• Seitentext:
####################
24.1.41. Zuweilen habe ich den Eindruck, als ob ein Massenwahnsinn das
deutsche Volk ergriffen habe und als ob ein Gehirnschwund in großem
Ausmaß um sich fräße. Denken ist heute überhaupt nicht mehr Mode.
29.6.42. Nichts bringt den Deutschen so sehr aus dem Gleichgewicht wie
schmale Rationen. Die Judenmassaker, die Misshandlung und Aufopferung
der Polen, der Russen, das Vorhandensein von Konzentrationslagern, die
Entziehung aller persönlichen Freiheit: all das hat ihn zunächst nicht sehr
erschüttert, solange nämlich nicht, als er die Auffassung haben konnte,
dass diese Schandtaten den Lebensstandard des deutschen Volkes heben
würden. Aber nun, [...] wo das Essen doch nicht reicher und besser
geworden ist, nun beginnt er aufzuwachen.
21.8.42. Der Sohn unseres Gärtners kam in Urlaub. Von Russland! [...]
Und besagter Urlauber von hier hat auch einiges "ausgeschwitzt". Z. B.:
dass die gefangenen Russen, die mitgearbeitet hätten an dem neuen
Führer-Hauptquartier, alle weggekommen seien. Wohin? Darauf gab ein
Augenblinzeln die Antwort. Dass man die Juden zu Tausenden
massakriere. Nackt ausgezogen müssen sie sich auf den Bauch legen, mit
Maschinenpistole Schuss ins Genick! Aus! Frauen, Kinder, alle! Dass ganze
Ortschaften ausgerottet werden, wenn auch nur einer sich muckst! Zur
Ehre des jungen Mannes sei es gesagt: er schüttelte sich vor Entsetzen!
####################
• Vorliegende Daten:

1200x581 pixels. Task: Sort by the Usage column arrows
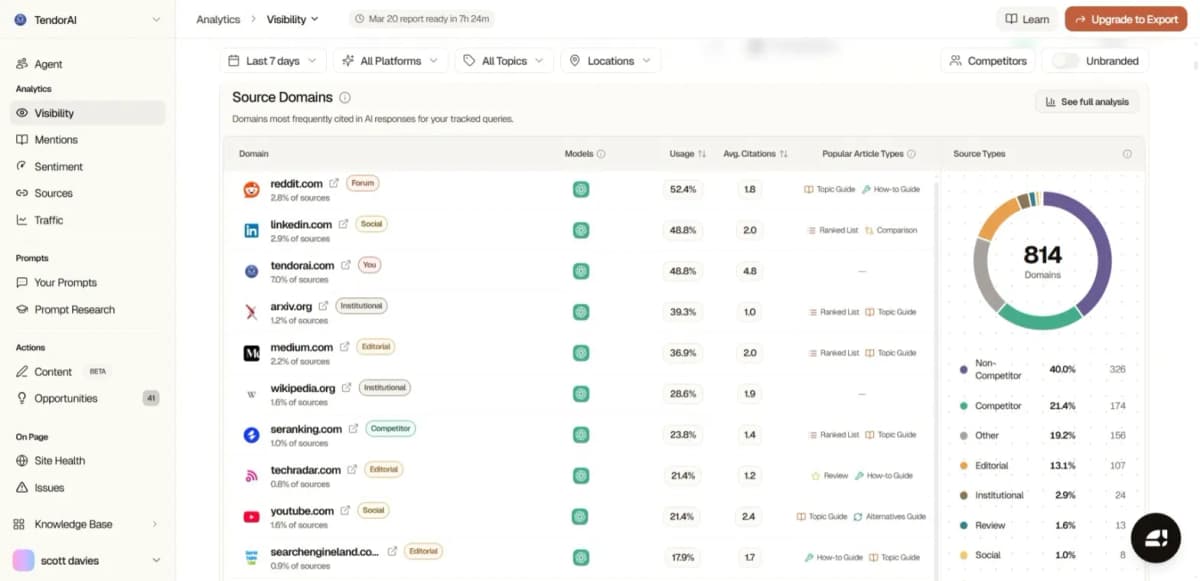click(x=702, y=154)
####################
• Kurze Übung 1: Gib den Abschnitt des Seitentexts, der mit „24.1.41. Zuweilen habe“ beginnt und mit „nicht mehr Mode.“ endet, noch einmal wieder und ersetze darin „Massenwahnsinn“ durch „Massenhysterie“.
• Kurze Übung 2: Woher kam der Sohn des Gärtners laut dem Seitentext in Urlaub?
• Kurze Übung 3: Schreib die Tagebuchnotizen aus der Kriegszeit im Seitentext nach dem letzten Satz weiter.

• Ergebnis 1:
24.1.41. Zuweilen habe ich den Eindruck, als ob ein Massenhysterie das
deutsche Volk ergriffen habe und als ob ein Gehirnschwund in großem
Ausmaß um sich fräße. Denken ist heute überhaupt nicht mehr Mode.

• Ergebnis 2: Aus Russland.

• Ergebnis 3:
28.10.42. Mein Nachbar Apotheker, der ewige Optimist und
Nachschwätzer, sagte heute auf meine Frage nach dem Stand der Dinge in
Ägypten, beklommen und mit tiefen Querfalten auf der Stirne: "Es gibt
mir zu denken, dass man im OKW-Bericht von ›hartem Kämpfen‹ spricht,
und dass wir so wenig Flugzeuge abgeschossen haben bis jetzt. Aber ‒",
fügte er munter hinzu, "es ist gar keine Frage, dass Rommels Front dem
Ansturm standhält. Das ist über jeden Zweifel erhaben."
25.3.43. Die [...] Schulleiterin der großen Mädchenoberschule sagte in
ihrer Entlassungsrede zu den Abiturientinnen: "Lieber gebt ein gut Teil
Eures Verstandes hin als Euren Glauben an Hitler!"
11.5.40. Wozu wohl ein Mozart, ein Beethoven, ein Goethe gelebt und
ihre Werke geschaffen haben, wenn wir Heutigen nichts anderes wissen
als töten und zerstören?
17.9.40. Heute habe ich Musik gehört. [...] Es war ein Erlebnis, das ich
nicht beschreiben kann. Der Eindruck, den die paar süßen Harmonien
heute auf mich machten, beweist mir, dass ich in all dem Jammer, der
Sorge, ob all des Hastens und Jagens um des Tages Notwendigkeiten
tatsächlich vergessen habe, dass es überhaupt etwas so Köstliches gibt
wie Musik! Warum gibt es das? Und daneben ‒ ‒? Nein, man kann das
nicht zusammenreimen, und wenn man tausendmal nach einer Erklärung
dafür fragt [...].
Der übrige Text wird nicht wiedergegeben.